== Recorded data ==

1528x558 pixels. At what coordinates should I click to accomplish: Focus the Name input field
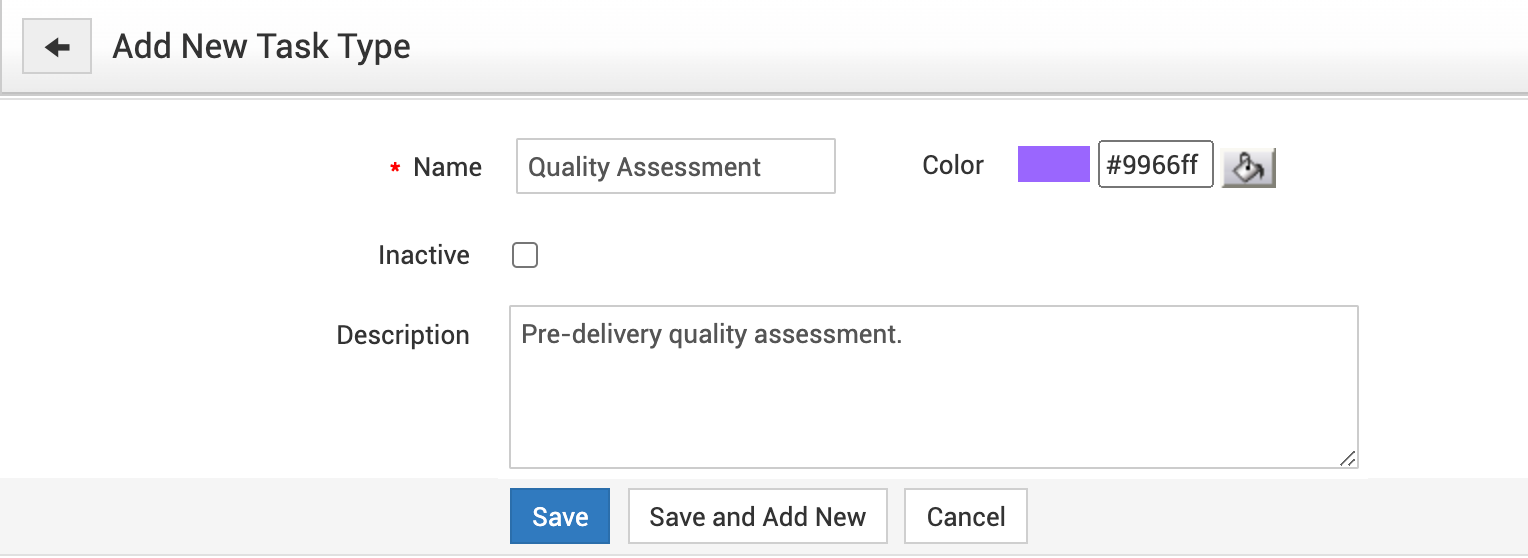(675, 166)
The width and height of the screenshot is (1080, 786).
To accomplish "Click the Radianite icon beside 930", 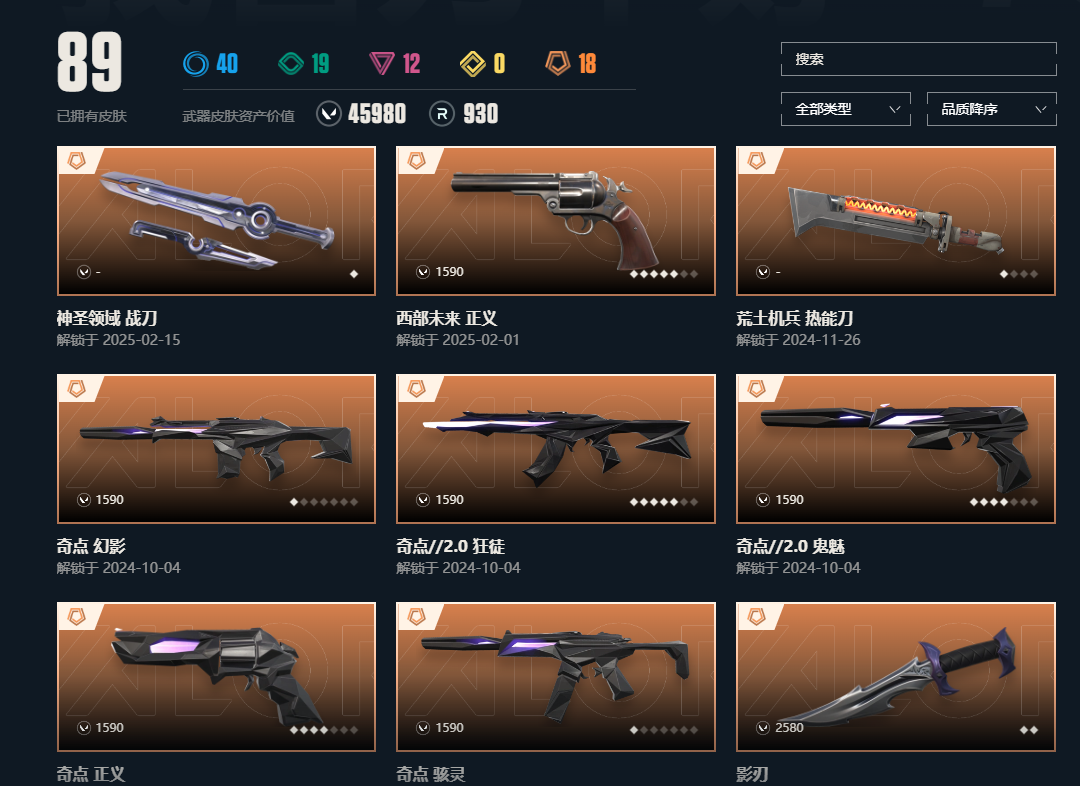I will 442,114.
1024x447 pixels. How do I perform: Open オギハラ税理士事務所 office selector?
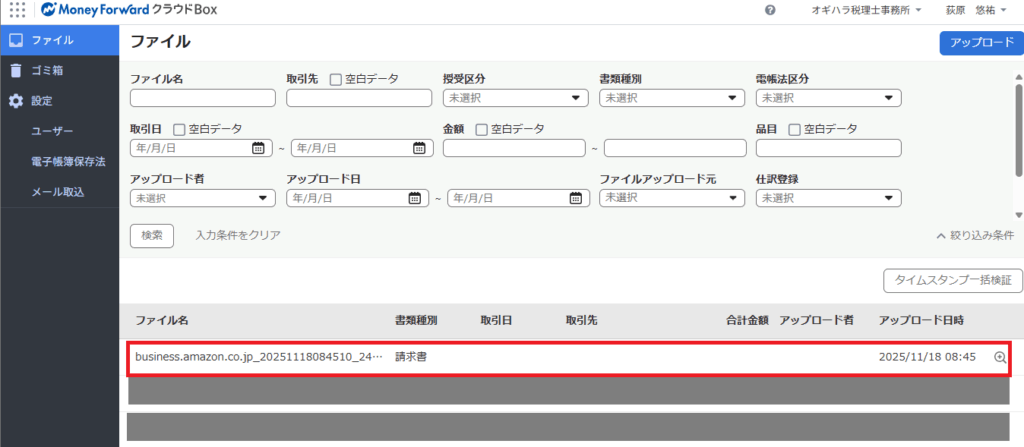pyautogui.click(x=865, y=10)
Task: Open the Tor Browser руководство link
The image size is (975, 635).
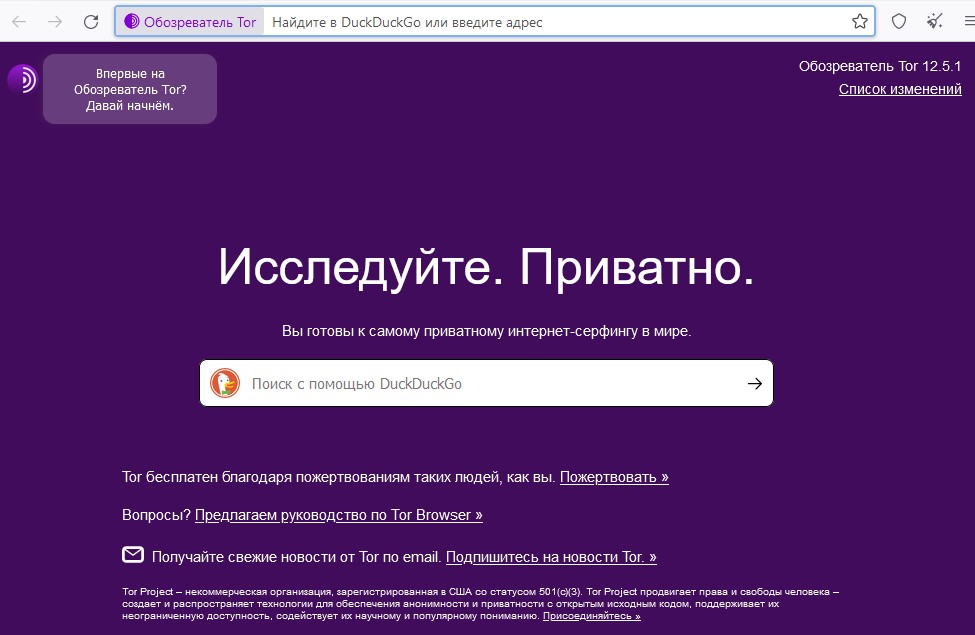Action: click(x=339, y=515)
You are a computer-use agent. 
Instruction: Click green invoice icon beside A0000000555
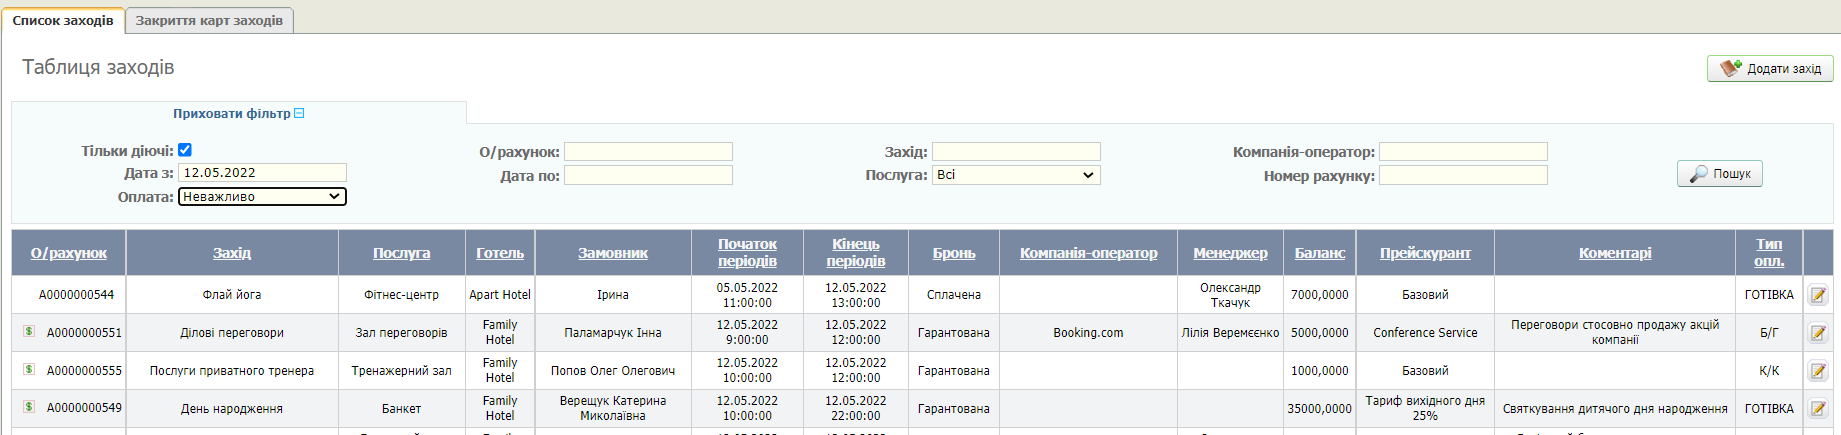point(29,370)
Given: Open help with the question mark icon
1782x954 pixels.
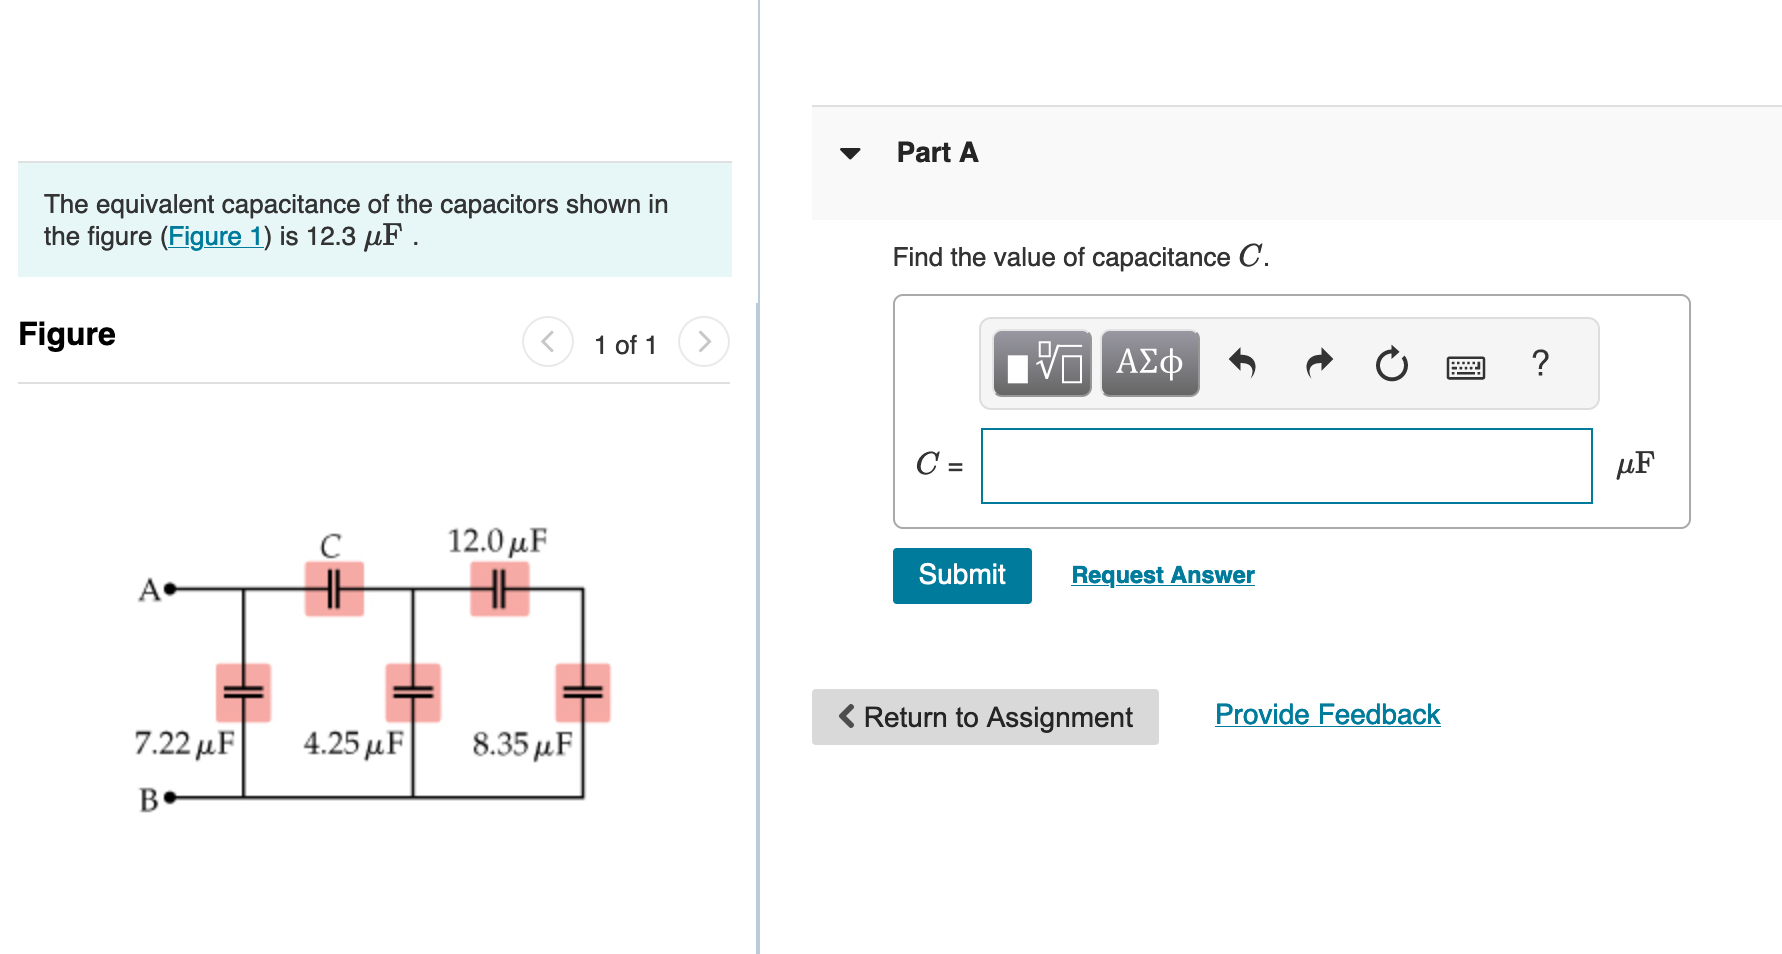Looking at the screenshot, I should coord(1539,364).
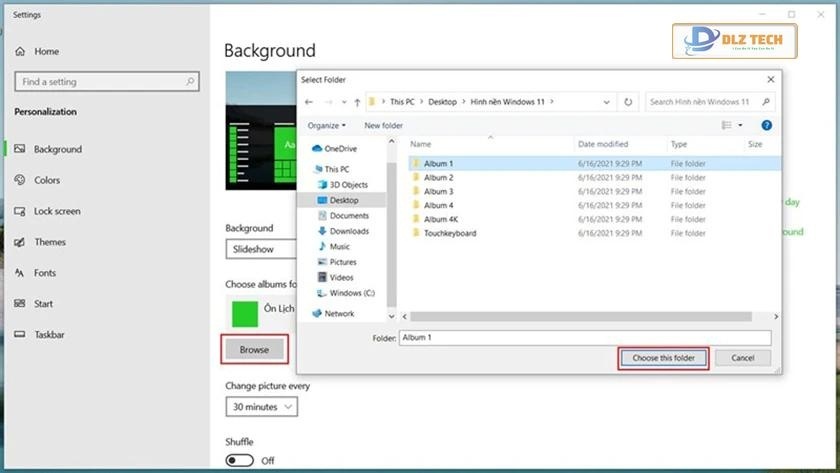840x473 pixels.
Task: Open the view options dropdown arrow
Action: [740, 125]
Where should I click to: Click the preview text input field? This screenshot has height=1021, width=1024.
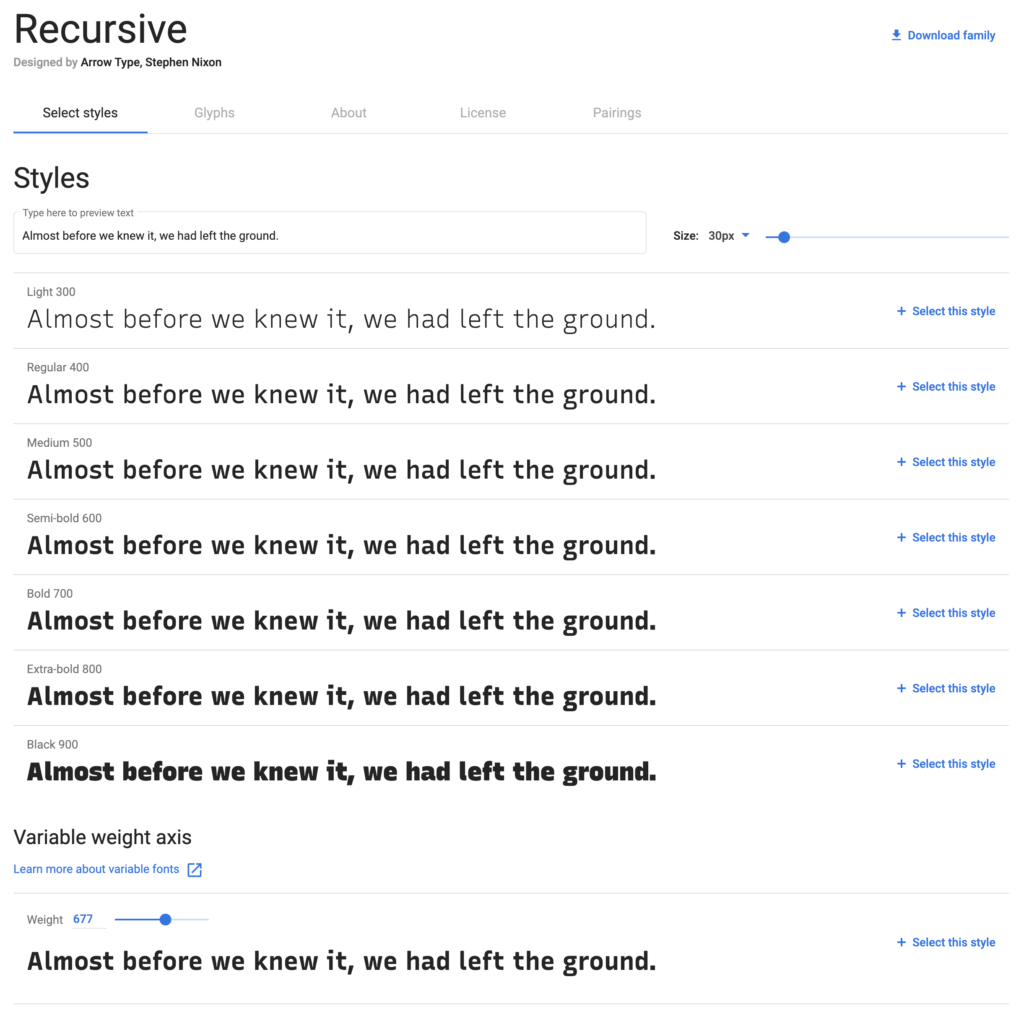(330, 236)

===

> **Task**:
Do not copy pictures. Restate exactly the lines from the one containing "Given: Open help with the question mark icon" through the last line of the records.

> **Solution to the exercise**:
Given: Open help with the question mark icon
1782x954 pixels.
Looking at the screenshot, I should coord(1539,364).
840x473 pixels.
Task: Open the view options dropdown arrow
Action: [740, 125]
Where should I click to: Click the preview text input field? This screenshot has height=1021, width=1024.
(330, 236)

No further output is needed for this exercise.